EXERCISE DESCRIPTION ▸ Output exactly the lines below, starting with the line that has "Task: Expand the HD0 Samsung disk tree node" and going on through the line that has "Given: Collapse the hamburger navigation menu", both included, and no other lines.

(Beginning of EXERCISE DATA)

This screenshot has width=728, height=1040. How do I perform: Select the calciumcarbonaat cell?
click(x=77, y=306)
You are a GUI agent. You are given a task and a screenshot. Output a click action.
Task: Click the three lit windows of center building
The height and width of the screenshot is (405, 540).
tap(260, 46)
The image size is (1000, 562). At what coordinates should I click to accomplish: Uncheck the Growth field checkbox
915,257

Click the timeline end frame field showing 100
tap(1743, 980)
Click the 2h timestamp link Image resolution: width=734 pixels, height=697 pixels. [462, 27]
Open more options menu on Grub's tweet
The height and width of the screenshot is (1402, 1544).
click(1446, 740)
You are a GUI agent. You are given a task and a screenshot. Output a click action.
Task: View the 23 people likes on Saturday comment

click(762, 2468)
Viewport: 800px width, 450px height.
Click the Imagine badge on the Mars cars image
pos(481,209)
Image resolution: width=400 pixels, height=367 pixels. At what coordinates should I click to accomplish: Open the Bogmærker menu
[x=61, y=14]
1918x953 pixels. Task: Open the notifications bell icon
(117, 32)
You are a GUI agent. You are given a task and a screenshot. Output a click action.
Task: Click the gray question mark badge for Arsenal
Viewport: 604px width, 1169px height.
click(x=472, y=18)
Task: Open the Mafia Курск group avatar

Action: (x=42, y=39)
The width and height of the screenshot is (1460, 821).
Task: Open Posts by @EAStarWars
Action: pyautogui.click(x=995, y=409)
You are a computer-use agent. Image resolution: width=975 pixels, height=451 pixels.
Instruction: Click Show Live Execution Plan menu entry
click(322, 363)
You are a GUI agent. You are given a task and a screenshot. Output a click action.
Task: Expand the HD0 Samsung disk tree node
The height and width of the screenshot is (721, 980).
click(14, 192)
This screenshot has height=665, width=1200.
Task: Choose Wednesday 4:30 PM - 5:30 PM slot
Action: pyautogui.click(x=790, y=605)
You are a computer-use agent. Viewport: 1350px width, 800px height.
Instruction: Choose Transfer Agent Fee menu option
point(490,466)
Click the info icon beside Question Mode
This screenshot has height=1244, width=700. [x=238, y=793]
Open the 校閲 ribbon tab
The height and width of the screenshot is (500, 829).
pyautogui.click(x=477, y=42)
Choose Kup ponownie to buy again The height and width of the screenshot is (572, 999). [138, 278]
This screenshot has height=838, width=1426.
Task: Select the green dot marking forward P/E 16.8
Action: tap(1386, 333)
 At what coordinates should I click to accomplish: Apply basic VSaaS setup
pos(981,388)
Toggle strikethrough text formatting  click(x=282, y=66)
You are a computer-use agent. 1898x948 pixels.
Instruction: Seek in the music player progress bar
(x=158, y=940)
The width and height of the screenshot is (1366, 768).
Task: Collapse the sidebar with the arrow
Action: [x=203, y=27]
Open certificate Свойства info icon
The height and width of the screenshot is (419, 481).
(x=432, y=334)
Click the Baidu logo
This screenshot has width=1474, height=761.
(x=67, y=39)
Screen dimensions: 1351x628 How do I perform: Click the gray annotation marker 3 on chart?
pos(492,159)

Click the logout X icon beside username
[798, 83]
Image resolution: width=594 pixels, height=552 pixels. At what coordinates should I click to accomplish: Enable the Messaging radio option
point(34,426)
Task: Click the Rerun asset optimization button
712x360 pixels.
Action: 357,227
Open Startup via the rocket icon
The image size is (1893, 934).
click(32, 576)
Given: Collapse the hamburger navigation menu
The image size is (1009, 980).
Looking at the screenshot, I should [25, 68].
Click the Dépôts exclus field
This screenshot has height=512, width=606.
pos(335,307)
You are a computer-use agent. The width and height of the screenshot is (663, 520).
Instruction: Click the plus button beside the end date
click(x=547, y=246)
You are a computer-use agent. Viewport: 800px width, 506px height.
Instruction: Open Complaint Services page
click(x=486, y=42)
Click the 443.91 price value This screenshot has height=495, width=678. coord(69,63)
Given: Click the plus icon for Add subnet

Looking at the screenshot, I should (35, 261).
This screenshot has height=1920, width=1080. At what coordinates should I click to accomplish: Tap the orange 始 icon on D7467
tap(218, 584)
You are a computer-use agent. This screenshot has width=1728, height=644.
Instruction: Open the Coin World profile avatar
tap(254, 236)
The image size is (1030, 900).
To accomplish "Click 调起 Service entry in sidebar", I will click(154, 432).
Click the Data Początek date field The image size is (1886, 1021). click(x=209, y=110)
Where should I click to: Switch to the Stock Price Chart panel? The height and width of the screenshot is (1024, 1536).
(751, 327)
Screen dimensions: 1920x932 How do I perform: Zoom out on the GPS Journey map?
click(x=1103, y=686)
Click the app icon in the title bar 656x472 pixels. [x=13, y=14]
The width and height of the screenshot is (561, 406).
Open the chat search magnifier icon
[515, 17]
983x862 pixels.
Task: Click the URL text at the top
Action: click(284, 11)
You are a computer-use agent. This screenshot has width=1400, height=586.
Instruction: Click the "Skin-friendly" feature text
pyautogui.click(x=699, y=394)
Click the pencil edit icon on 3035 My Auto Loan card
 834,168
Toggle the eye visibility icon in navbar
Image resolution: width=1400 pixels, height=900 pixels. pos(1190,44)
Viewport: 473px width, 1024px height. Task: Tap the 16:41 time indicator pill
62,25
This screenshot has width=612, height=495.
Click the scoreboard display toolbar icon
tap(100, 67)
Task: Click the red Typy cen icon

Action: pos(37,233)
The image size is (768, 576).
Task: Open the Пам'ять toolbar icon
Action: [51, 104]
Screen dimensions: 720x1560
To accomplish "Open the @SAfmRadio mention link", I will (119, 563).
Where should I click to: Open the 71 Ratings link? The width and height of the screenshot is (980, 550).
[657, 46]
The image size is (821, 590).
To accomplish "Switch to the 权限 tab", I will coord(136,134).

(End of EXERCISE DATA)

EXERCISE RESPONSE ▸
Task: Expand the HD0 Samsung disk tree node
The height and width of the screenshot is (721, 980).
click(14, 192)
This screenshot has height=665, width=1200.
Task: Choose Wednesday 4:30 PM - 5:30 PM slot
Action: pyautogui.click(x=790, y=605)
You are a computer-use agent. Viewport: 1350px width, 800px height.
Instruction: Choose Transfer Agent Fee menu option
point(490,466)
Click the info icon beside Question Mode
This screenshot has height=1244, width=700. [x=238, y=793]
Open the 校閲 ribbon tab
The height and width of the screenshot is (500, 829).
pyautogui.click(x=477, y=42)
Choose Kup ponownie to buy again The height and width of the screenshot is (572, 999). [138, 278]
This screenshot has height=838, width=1426.
Task: Select the green dot marking forward P/E 16.8
Action: tap(1386, 333)
 At what coordinates should I click to accomplish: Apply basic VSaaS setup
pos(981,388)
Toggle strikethrough text formatting  click(x=282, y=66)
You are a computer-use agent. 1898x948 pixels.
Instruction: Seek in the music player progress bar
(x=158, y=940)
The width and height of the screenshot is (1366, 768).
Task: Collapse the sidebar with the arrow
Action: [x=203, y=27]
Open certificate Свойства info icon
The height and width of the screenshot is (419, 481).
(x=432, y=334)
Click the Baidu logo
This screenshot has width=1474, height=761.
(x=67, y=39)
Screen dimensions: 1351x628 How do I perform: Click the gray annotation marker 3 on chart?
pos(492,159)

Click the logout X icon beside username
[798, 83]
Image resolution: width=594 pixels, height=552 pixels. At what coordinates should I click to accomplish: Enable the Messaging radio option
point(34,426)
Task: Click the Rerun asset optimization button
712x360 pixels.
Action: 357,227
Open Startup via the rocket icon
The image size is (1893, 934).
click(32, 576)
Given: Collapse the hamburger navigation menu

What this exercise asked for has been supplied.